A 1-d sigma should contain values of standard deviations of errors in ydata. In this case, the optimized function is chisq = sum((r / sigma) ** 2).

In your case that would be:

curve_fit(f, x, y, p0, sigma=noise_sigma, absolute_sigma=True)

I looked through the source code and verified that when you specify sigma this way it minimizes ((f-data)/sigma)**2.

As a side note, this is in general what you want to be minimizing when you know the errors. The likelihood of observing points data given a model f is given by:

L(data|x0,A,alpha) = product over i Gaus(data_i, mean=f(x_i,x0,A,alpha), sigma=sigma_i)

which if you take the negative log becomes (up to constant factors that don't depend on the parameters):

-log(L) = sum over i (f(x_i,x0,A,alpha)-data_i)**2/(sigma_i**2)

which is just the chisquare.

I wrote a test program to verify that curve_fit was indeed returning the correct values with the sigma specified correctly:

from __future__ import print_function
import numpy as np
from scipy.optimize import curve_fit, fmin

np.random.seed(0)

def make_chi2(x, data, sigma):
    def chi2(args):
        x0, A, alpha = args
        return np.sum(((f(x,x0,A,alpha)-data)/sigma)**2)
    return chi2

n = 200
x = np.linspace(1, 20, n)
x0, A, alpha = 12, 3, 3

def f(x, x0, A, alpha):
    return A * np.exp(-((x-x0)/alpha)**2)

noise_sigma = x/20
noise = np.random.randn(n) * noise_sigma
yexact = f(x, x0, A, alpha)
y = yexact + noise

p0 = 10, 4, 2

# curve_fit without parameters (sigma is implicitly equal to one)
popt, pcov = curve_fit(f, x, y, p0)
# curve_fit with wrong sigma specified
popt2, pcov2 = curve_fit(f, x, y, p0, sigma=1/noise_sigma**2, absolute_sigma=True)
# curve_fit with correct sigma
popt3, pcov3 = curve_fit(f, x, y, p0, sigma=noise_sigma, absolute_sigma=True)
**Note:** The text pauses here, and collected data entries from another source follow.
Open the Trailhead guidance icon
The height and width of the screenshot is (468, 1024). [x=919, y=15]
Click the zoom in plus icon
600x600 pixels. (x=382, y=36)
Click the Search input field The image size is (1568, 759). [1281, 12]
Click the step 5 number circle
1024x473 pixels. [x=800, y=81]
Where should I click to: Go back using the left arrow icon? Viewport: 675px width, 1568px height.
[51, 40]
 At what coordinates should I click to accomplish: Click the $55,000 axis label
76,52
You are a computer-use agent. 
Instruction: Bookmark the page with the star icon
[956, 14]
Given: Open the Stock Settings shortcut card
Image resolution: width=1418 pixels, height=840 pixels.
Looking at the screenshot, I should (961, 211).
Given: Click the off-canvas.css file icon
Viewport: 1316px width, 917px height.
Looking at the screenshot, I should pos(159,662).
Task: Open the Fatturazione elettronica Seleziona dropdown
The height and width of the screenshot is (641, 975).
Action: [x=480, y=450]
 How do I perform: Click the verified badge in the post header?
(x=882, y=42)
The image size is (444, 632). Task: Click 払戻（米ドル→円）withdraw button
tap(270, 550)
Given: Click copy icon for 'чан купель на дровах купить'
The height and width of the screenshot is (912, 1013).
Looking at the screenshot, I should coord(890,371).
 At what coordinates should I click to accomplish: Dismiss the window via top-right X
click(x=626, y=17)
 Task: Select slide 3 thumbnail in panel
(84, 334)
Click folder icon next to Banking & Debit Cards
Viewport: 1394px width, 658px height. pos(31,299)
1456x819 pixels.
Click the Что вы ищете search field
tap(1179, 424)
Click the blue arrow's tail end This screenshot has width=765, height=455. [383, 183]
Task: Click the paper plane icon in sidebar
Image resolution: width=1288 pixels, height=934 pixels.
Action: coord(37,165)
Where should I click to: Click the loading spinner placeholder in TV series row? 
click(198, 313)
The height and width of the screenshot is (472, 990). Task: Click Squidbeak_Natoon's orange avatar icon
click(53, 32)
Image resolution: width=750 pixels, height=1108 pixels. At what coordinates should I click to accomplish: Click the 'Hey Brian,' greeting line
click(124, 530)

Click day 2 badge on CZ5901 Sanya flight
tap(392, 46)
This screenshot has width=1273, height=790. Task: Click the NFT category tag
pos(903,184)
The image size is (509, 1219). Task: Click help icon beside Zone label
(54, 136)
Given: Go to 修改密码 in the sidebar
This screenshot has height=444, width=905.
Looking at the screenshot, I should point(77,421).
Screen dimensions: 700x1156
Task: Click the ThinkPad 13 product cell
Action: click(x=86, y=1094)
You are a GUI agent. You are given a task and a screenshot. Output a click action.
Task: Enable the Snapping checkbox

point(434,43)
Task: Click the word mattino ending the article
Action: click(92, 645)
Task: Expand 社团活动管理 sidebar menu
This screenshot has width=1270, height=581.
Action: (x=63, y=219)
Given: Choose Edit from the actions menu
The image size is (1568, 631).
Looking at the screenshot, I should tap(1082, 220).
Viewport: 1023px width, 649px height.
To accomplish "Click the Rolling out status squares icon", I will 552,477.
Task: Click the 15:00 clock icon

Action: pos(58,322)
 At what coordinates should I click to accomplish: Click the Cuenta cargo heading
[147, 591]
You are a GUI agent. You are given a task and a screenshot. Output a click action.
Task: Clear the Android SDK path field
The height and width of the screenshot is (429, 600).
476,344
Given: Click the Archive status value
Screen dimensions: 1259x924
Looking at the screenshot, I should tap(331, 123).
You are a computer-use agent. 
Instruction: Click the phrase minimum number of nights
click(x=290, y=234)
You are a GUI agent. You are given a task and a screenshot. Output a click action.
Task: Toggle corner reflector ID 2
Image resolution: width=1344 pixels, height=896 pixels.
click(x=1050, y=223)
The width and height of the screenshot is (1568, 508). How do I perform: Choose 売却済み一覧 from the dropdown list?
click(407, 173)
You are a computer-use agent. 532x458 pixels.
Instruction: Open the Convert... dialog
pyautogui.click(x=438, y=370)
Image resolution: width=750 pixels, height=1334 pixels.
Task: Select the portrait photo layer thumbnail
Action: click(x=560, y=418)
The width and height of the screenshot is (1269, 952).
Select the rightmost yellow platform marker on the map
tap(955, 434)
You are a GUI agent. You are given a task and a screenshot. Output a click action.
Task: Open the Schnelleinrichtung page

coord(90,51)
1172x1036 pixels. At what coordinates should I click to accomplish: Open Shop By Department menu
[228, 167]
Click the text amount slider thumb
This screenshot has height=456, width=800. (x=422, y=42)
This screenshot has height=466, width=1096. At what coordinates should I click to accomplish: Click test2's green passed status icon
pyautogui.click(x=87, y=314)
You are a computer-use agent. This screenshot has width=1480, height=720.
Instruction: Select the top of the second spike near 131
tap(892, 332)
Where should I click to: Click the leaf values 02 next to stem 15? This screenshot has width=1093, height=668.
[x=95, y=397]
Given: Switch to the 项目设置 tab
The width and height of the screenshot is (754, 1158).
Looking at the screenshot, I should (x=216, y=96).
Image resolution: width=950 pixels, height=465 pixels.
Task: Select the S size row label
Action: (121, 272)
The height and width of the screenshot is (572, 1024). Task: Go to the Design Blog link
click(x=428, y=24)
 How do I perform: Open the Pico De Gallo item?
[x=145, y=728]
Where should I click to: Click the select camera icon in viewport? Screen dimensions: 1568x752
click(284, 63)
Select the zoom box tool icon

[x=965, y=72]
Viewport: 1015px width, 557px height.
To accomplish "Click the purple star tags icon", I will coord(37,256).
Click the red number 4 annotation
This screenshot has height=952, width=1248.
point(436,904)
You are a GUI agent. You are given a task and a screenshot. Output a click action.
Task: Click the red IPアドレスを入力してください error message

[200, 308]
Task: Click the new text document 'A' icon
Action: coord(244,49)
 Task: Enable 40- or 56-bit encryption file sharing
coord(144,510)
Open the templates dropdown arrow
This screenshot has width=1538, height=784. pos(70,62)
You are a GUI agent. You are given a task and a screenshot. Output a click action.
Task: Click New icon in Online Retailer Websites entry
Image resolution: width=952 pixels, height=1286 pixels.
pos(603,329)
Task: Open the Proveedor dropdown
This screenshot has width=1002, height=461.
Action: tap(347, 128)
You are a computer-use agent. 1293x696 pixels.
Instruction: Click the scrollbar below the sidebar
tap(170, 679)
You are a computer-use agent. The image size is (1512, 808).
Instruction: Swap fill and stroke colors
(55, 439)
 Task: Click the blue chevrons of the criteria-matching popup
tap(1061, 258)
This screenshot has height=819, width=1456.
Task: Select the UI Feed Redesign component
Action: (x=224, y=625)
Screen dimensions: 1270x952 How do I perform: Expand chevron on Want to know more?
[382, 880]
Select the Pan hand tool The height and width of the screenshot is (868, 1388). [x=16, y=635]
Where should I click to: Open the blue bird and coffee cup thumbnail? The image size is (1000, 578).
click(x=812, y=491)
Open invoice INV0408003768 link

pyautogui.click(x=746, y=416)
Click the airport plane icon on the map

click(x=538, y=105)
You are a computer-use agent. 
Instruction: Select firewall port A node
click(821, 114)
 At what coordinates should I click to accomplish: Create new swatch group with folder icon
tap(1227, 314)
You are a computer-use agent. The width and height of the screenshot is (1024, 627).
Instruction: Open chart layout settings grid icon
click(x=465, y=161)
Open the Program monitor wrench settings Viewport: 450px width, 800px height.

chi2 = make_chi2(x,y,noise_sigma)

# double checking that we get the correct answer
xopt = fmin(chi2,p0,xtol=1e-10,ftol=1e-10)

print("popt  = %s, chi2 = %.2f" % (popt,chi2(popt)))
print("popt2 = %s, chi2 = %.2f" % (popt2, chi2(popt2)))
print("popt3 = %s, chi2 = %.2f" % (popt3, chi2(popt3)))
print("xopt  = %s, chi2 = %.2f" % (xopt, chi2(xopt)))

which outputs:

popt  = [ 11.93617403   3.30528488   2.86314641], chi2 = 200.66
popt2 = [ 11.94169083   3.30372955   2.86207253], chi2 = 200.64
popt3 = [ 11.93128545   3.333727     2.81403324], chi2 = 200.44
xopt  = [ 11.93128603   3.33373094   2.81402741], chi2 = 200.44

As you can see the chi2 is indeed minimized correctly when you specify sigma=sigma as an argument to curve_fit.

As to why the improvement isn't "better", I'm not really sure. My only guess is that without specifying a sigma value you implicitly assume they are equal and over the part of the data where the fit matters (the peak), the errors are "approximately" equal.

To answer your second question, no the sigma option is not only used to change the output of the covariance matrix, it actually changes what is being minimized.